La Princesse
Chapitre 1:
https://avenoel.org/message/13011495
Chapitre 2:
https://avenoel.org/message/13092144
Prologue
Il était une fois, dans un château au fin fond d’un petit pays dont tout le monde a oublié le nom, un roi généreux et bon. Ce roi, qui avait pour nom Albor, était veuf depuis vingt ans. Il n’avait pour seule compagnie que sa fille, une petite bâtarde illégitime qui n’avait aucune prétention, sinon de vivre sa vie d’innocence auprès de son père le roi. Sa mère, une sorcière gitane, qui avait échangé son corps contre la protection du bon roi, avait accouché sous silence, et fait parvenir l’enfant par la vieille servante de la famille.

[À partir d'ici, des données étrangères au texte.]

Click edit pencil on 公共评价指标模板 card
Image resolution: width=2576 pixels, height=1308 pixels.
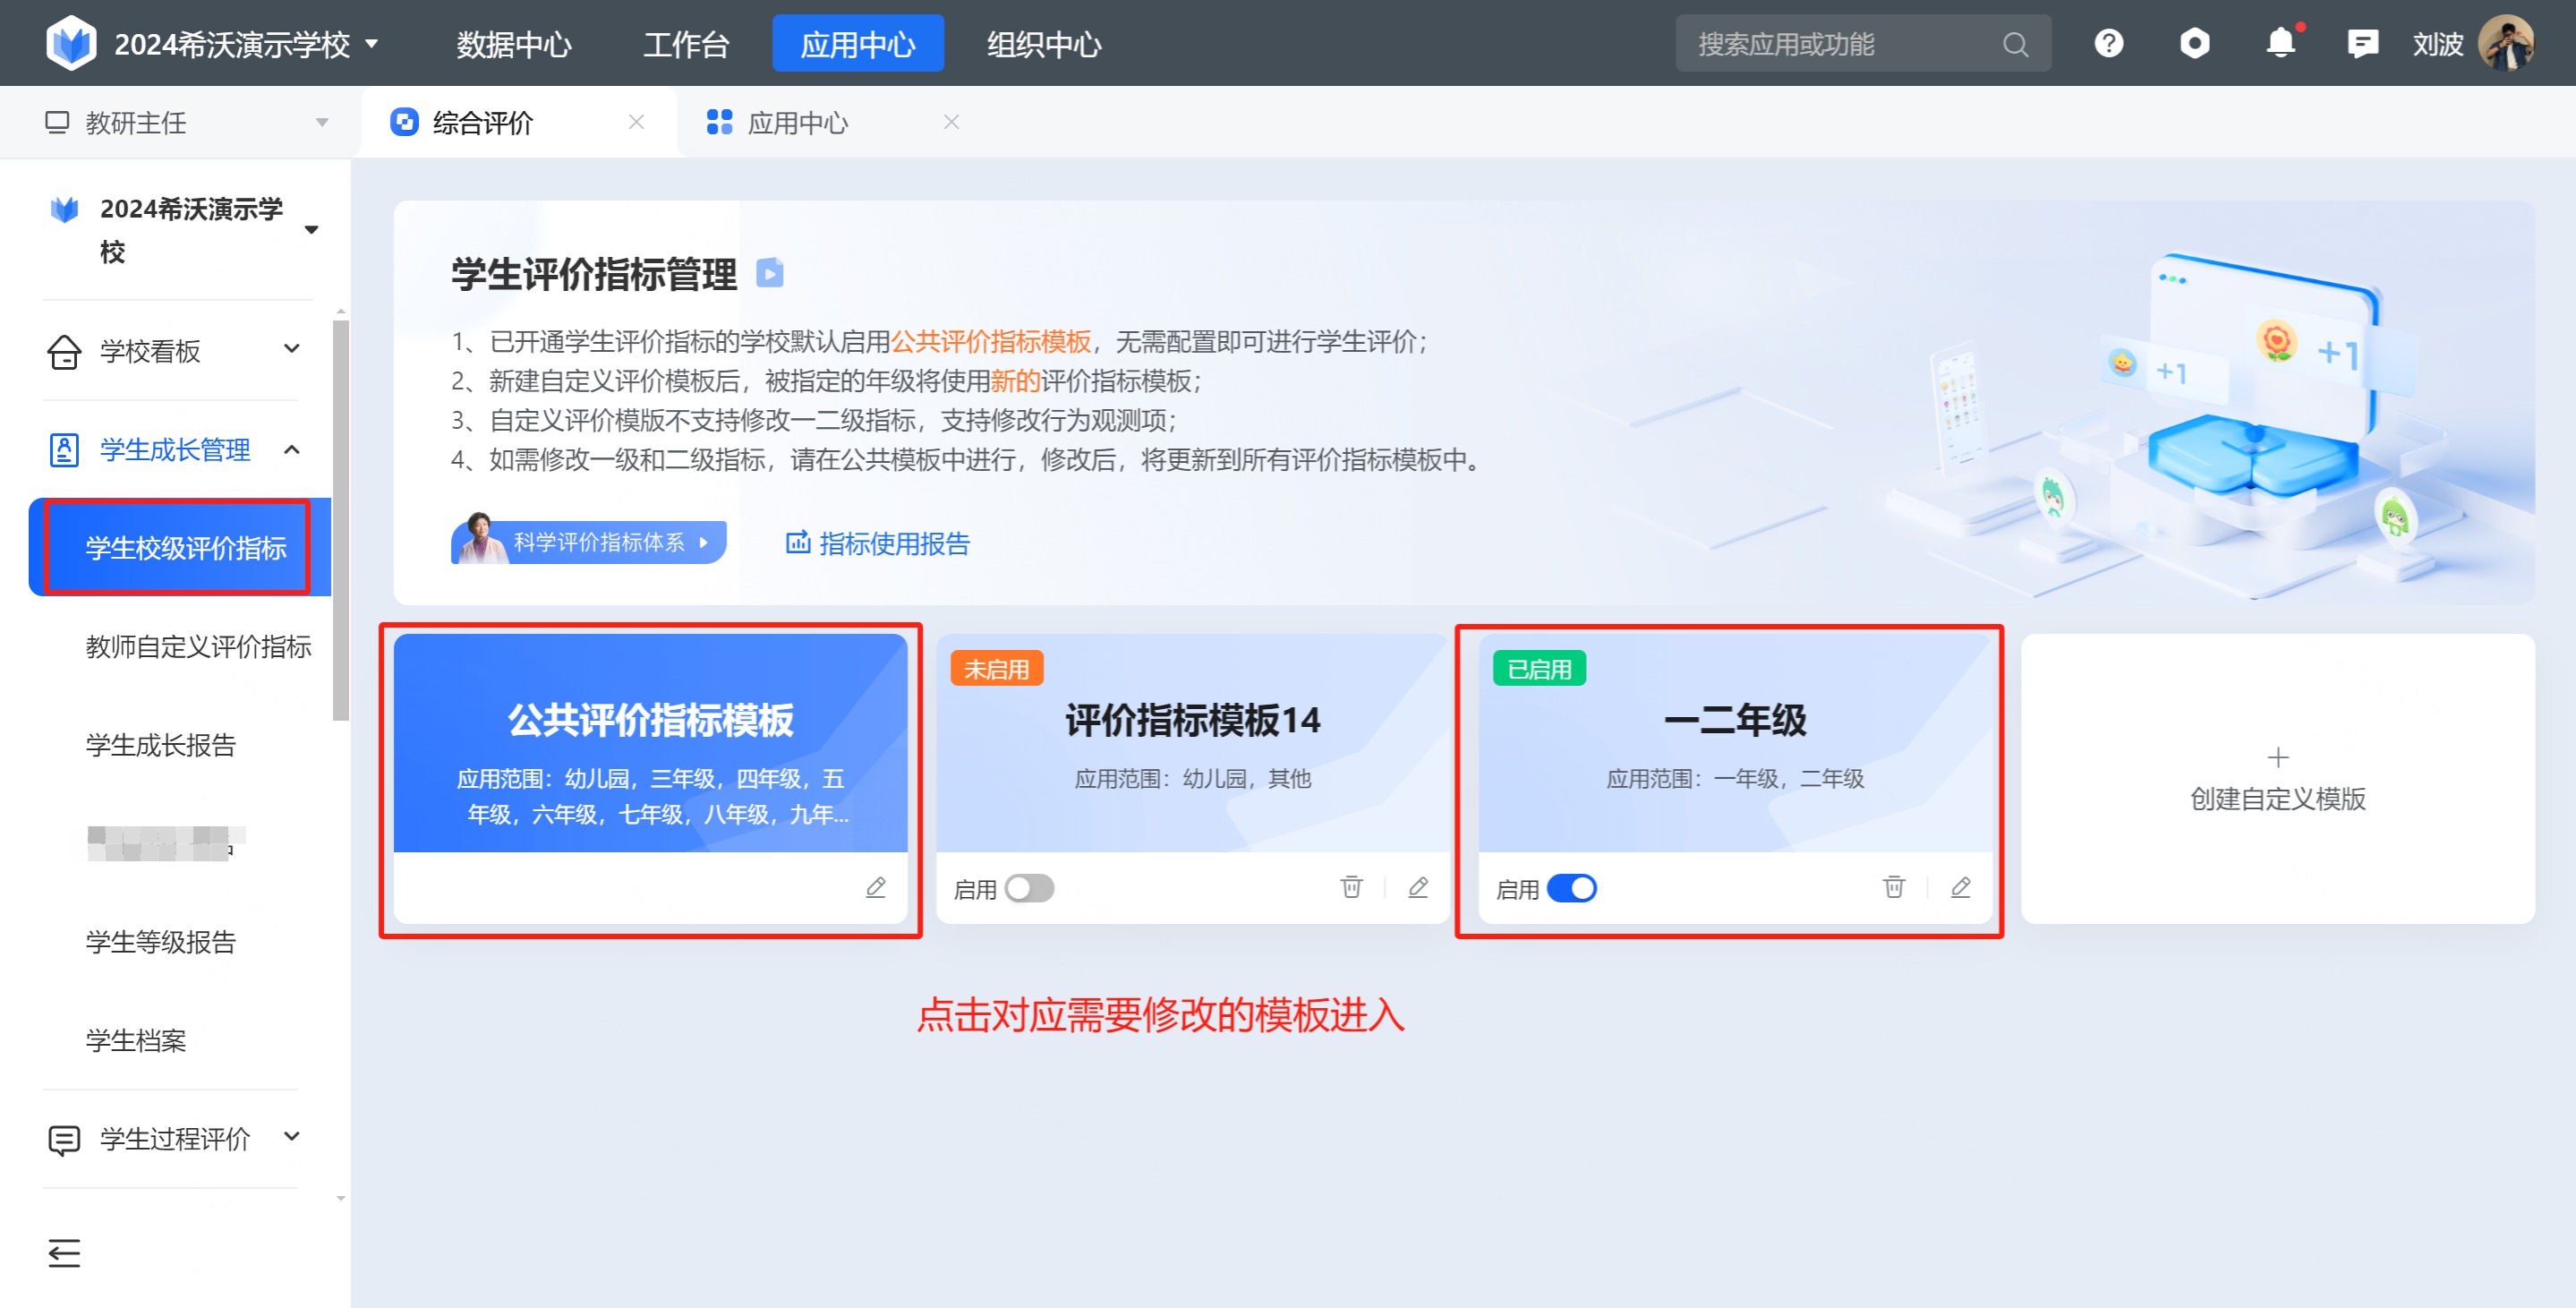click(875, 887)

Dans ce château délabré, plus personne ne venait rendre visite au vieux et généreux roi Albor. Les quelques paysans qui travaillaient autour du château, n'avaient plus la foi ou la confiance de monter au château, pour présenter leur doléance. D’ailleurs, ne restait au château que le roi, sa fille la Princesse Elea, la vieille servante, le chef de la garde et sept péquenauds armés de fusil qui constituaient l’armée personnelle du roi. La vie était dure, la crise était passée par là, et les jours au château étaient faits de difficultés, de déceptions et de problèmes logistiques.
Elea était très importante pour le roi, d’autant plus qu’elle était, comme sa mère, un Vecteur. La magie circulait à travers elle, elle était irradiée de magie, et toute la vallée profitait de cet invisible rayonnement. La magie aux alentours était canalisée et contrôlée par le pouvoir inconscient de la jeune princesse.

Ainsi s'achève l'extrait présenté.